Having a cat chip inserted can also be incredibly effective in getting lost pets returned to their owners, no matter how far they have strayed from home.
An extraordinary case of a cat being identified 9,000 miles from where it was chipped shows just what is possible, as an Australian feline was reunited with its owners in Scotland.
The stray cat, called Melvin, had been turning up for food at a home in Renfrewshire since Christmas before being reported to the Scottish Society for the Prevention of Cruelty to Animals in May.
Melvin was checked by a vet before being sent to the charity’s rehoming centre in Glasgow, but checks showed he had been chipped. However, the chip was actually Australian.
Chief inspector Laura McIntyre said: “As you can imagine, the team were slightly confused when Melvin’s details came back registered to an address in Australia.”
This still led to him eventually being traced, however. His owners, Scottish couple Matt and Jacqueline Dick, had adopted the cat while living Down Under.
After 14 years in Australia, they moved back to Scotland with Melvin and their dog in 2022. However, just weeks after moving into their new home in Erskine, Melvin went missing.
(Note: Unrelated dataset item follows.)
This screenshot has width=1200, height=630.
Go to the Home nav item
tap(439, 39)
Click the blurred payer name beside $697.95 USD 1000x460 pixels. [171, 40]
Cats Protection’s advocacy and government relations officer for Scotland, Alice Palombo, commented: “Melvin’s story goes to show why microchipping is so important and we’re thrilled that he has been reunited with his owners thanks to his chip.”
The charity’s Scottish branch is calling for Scotland to follow England’s lead in making cat chipping mandatory. The English law will come into effect next June and anyone not complying could be fined up to £500.
So far, England is ahead of the rest of the UK in this regard, with Cats Protection also calling for compulsory chipping to be introduced in Wales and Northern Ireland.